_Available data_:
↓

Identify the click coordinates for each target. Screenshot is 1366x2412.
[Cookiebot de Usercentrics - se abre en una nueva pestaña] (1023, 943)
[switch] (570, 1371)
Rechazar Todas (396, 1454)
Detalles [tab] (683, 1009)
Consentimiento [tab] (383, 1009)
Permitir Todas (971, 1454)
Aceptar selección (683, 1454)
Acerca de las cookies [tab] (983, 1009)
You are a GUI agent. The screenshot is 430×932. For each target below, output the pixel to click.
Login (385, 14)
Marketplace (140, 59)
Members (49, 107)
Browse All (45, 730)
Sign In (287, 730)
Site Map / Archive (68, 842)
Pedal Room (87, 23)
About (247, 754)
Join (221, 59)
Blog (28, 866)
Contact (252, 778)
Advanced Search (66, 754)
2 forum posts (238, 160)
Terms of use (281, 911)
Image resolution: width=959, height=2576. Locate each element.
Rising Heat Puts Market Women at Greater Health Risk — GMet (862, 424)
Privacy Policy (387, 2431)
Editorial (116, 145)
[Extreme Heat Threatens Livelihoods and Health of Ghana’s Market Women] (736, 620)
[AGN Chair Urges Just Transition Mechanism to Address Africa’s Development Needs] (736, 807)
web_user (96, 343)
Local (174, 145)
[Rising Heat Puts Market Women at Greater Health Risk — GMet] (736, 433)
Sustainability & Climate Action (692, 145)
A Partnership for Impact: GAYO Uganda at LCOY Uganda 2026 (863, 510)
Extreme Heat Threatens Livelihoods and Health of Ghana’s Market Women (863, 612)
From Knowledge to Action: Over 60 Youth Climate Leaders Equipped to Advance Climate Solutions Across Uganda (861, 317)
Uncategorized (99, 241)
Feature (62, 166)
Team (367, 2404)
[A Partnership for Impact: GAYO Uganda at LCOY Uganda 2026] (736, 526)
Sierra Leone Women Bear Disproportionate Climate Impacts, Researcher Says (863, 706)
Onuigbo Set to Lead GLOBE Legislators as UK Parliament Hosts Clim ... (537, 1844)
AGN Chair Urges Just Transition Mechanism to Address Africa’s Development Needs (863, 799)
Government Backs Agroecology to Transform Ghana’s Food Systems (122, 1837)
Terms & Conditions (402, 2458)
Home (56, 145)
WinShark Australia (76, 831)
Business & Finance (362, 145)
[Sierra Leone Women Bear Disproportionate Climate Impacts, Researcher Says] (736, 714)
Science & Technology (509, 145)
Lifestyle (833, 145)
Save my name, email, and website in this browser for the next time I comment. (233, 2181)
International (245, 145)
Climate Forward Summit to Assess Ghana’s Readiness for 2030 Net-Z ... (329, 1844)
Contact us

↑

_Problem to solve_: All of the entries above are to be written out again exactly.

_Task answer_:
Identify the click coordinates for each target. Screenshot is 1366x2412.
[Cookiebot de Usercentrics - se abre en una nueva pestaña] (1023, 943)
[switch] (570, 1371)
Rechazar Todas (396, 1454)
Detalles [tab] (683, 1009)
Consentimiento [tab] (383, 1009)
Permitir Todas (971, 1454)
Aceptar selección (683, 1454)
Acerca de las cookies [tab] (983, 1009)
You are a GUI agent. The screenshot is 430×932. For each target below, output the pixel to click.
Login (385, 14)
Marketplace (140, 59)
Members (49, 107)
Browse All (45, 730)
Sign In (287, 730)
Site Map / Archive (68, 842)
Pedal Room (87, 23)
About (247, 754)
Join (221, 59)
Blog (28, 866)
Contact (252, 778)
Advanced Search (66, 754)
2 forum posts (238, 160)
Terms of use (281, 911)
Image resolution: width=959, height=2576. Locate each element.
Rising Heat Puts Market Women at Greater Health Risk — GMet (862, 424)
Privacy Policy (387, 2431)
Editorial (116, 145)
[Extreme Heat Threatens Livelihoods and Health of Ghana’s Market Women] (736, 620)
[AGN Chair Urges Just Transition Mechanism to Address Africa’s Development Needs] (736, 807)
web_user (96, 343)
Local (174, 145)
[Rising Heat Puts Market Women at Greater Health Risk — GMet] (736, 433)
Sustainability & Climate Action (692, 145)
A Partnership for Impact: GAYO Uganda at LCOY Uganda 2026 (863, 510)
Extreme Heat Threatens Livelihoods and Health of Ghana’s Market Women (863, 612)
From Knowledge to Action: Over 60 Youth Climate Leaders Equipped to Advance Climate Solutions Across Uganda (861, 317)
Uncategorized (99, 241)
Feature (62, 166)
Team (367, 2404)
[A Partnership for Impact: GAYO Uganda at LCOY Uganda 2026] (736, 526)
Sierra Leone Women Bear Disproportionate Climate Impacts, Researcher Says (863, 706)
Onuigbo Set to Lead GLOBE Legislators as UK Parliament Hosts Clim ... (537, 1844)
AGN Chair Urges Just Transition Mechanism to Address Africa’s Development Needs (863, 799)
Government Backs Agroecology to Transform Ghana’s Food Systems (122, 1837)
Terms & Conditions (402, 2458)
Home (56, 145)
WinShark Australia (76, 831)
Business & Finance (362, 145)
[Sierra Leone Women Bear Disproportionate Climate Impacts, Researcher Says] (736, 714)
Science & Technology (509, 145)
Lifestyle (833, 145)
Save my name, email, and website in this browser for the next time I comment. (233, 2181)
International (245, 145)
Climate Forward Summit to Assess Ghana’s Readiness for 2030 Net-Z ... (329, 1844)
Contact us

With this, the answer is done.